Text shown ->
═══
Cover image by Ian Simmonds.


Motivation

When deploying Corda nodes in different environments, it’s good practice to deploy monitoring and extract performance metrics to determine how well your node or network is doing.

This could be for a number of reasons, to name a few:

  • Ensuring and alerting node status
  • Analysing CorDapp flow performance
  • Monitoring JVM and machine resource usage

Following on from Ashutosh Meher’s fantastic article and video on Containerizing Corda with Corda Docker Image and Docker Compose, this blog post will expand a bootstrapped local network by adding node monitoring, using Prometheus, Grafana and the ELK (Elasticsearch, Logstash and Kibana) stack. All running on Docker.

The following Docker images will be used:

A useful diagram and dashboards

Here is a diagram showing our local deployment architecture.

Corda monitoring deployment architecture

Our Grafana dashboard will look something like this:

Grafana dashboard showing JMX metrics from Prometheus

And you can explore node logs from Kibana:

Kibana discovery page showing node logs

Github

Ready to get started?

Check out the Github Repository where you will find step-by-step instructions in the README and some handy shell scripts.

Clone the repo:

➜  git clone https://github.com/neal-shah/corda-monitoring-prometheus-grafana-elk

Step by step instructions

Step 1: Prepare the workspace directory

Create the directory structure and download the necessary in this step. 3 jars are required:

  • corda-tools-network-bootstrapper-4.4.jar
  • corda-finance-contracts-4.4.jar
  • corda-finance-workflows-4.4.jar

The two corda-finance-*.jar's make up the Corda Finance CorDapp which will be used to test transactions across peer nodes.

Execute the 01_setup-directory.sh shell script:

➜ ./01_setup-directory.sh

You should see a new directory called mynetwork created, with a few sub directories and the required jars.

➜  tree mynetwork
mynetwork
├── corda-finance-contracts-4.4.jar
├── corda-finance-workflows-4.4.jar
├── corda-tools-network-bootstrapper-4.4.jar
├── grafana
├── prometheus
├── filebeat
├── logstash
└── shared
    ├── additional-node-infos
    ├── cordapps
    └── drivers
        └── jmx_prometheus_javaagent-0.13.0.jar

Step 2: Create node configuration files

You will require 3 node configurations:

  • Notary
  • PartyA
  • PartyB

Execute the 02_create-node-configurations.sh shell script:

➜ ./02_create-node-configurations.sh

Our mynetwork directory now looks like the following:

➜  tree mynetwork
mynetwork
├── corda-finance-contracts-4.4.jar
├── corda-finance-workflows-4.4.jar
├── corda-tools-network-bootstrapper-4.4.jar
├── grafana
├── filebeat
├── logstash
├── notary_node.conf
├── partya_node.conf
├── partyb_node.conf
├── prometheus
└── shared
    ├── additional-node-infos
    ├── cordapps
    └── drivers
        └── jmx_prometheus_javaagent-0.13.0.jar

This will create three .conf files, each representing a single node.
═══
Material provided ->
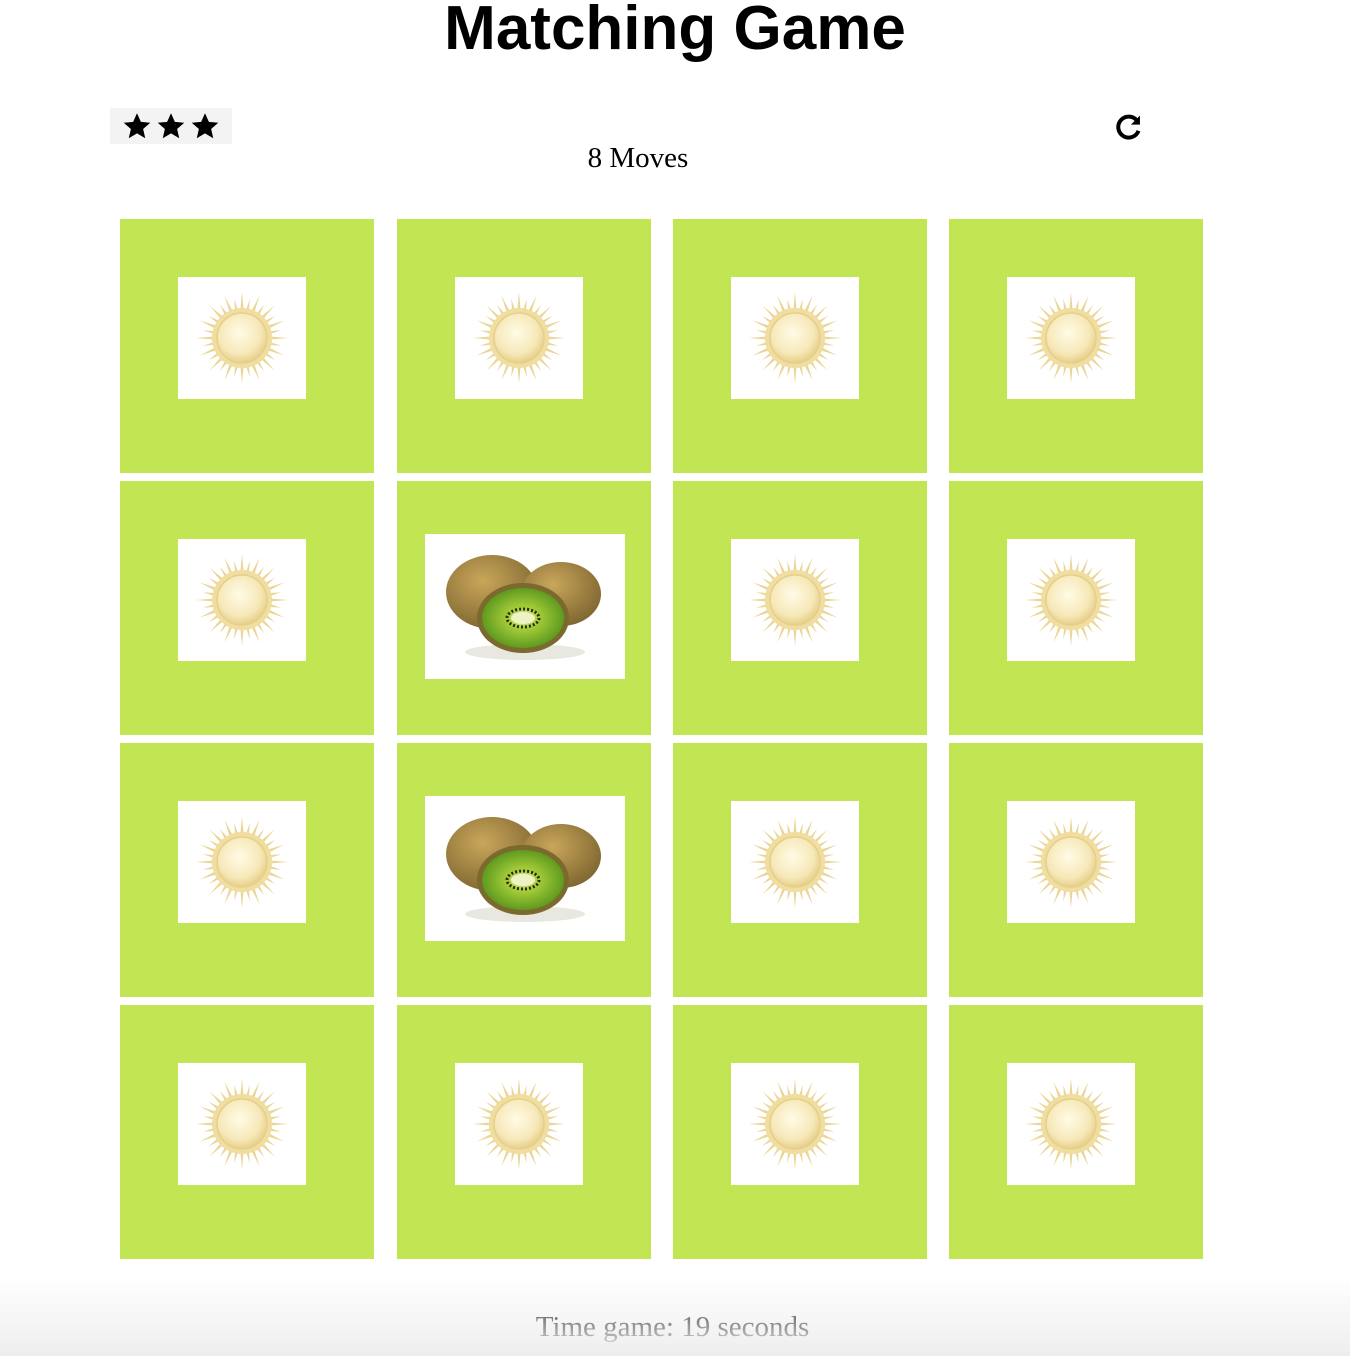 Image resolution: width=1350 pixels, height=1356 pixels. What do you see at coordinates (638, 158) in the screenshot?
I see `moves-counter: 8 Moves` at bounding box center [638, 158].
═══
Requirement -> Go on with the Corda node monitoring walkthrough from its last sentence. The material plays no part here.

The answer ->
Here’s an example of the partya_node.conf file:

devMode=true
emailAddress="test@test.com"
myLegalName="O=PartyA, L=London, C=GB"
p2pAddress="partya:10200"
rpcSettings {
    address="0.0.0.0:10201"
    adminAddress="0.0.0.0:10202"
}
security {
    authService {
        dataSource {
            type=INMEMORY
            users=[
                {
                    password="password"
                    permissions=[
                        ALL
                    ]
                    username=user
                }
            ]
        }
    }
}
cordappSignerKeyFingerprintBlacklist = []
sshd {
  port = 2222
}

Step 3: Run the Corda Network Bootstrapper

The Corda Network Bootstrapper creates a development network of peer nodes, using dev certificates. You don’t need to worry about registering nodes - the bootstrapper takes care of that for you.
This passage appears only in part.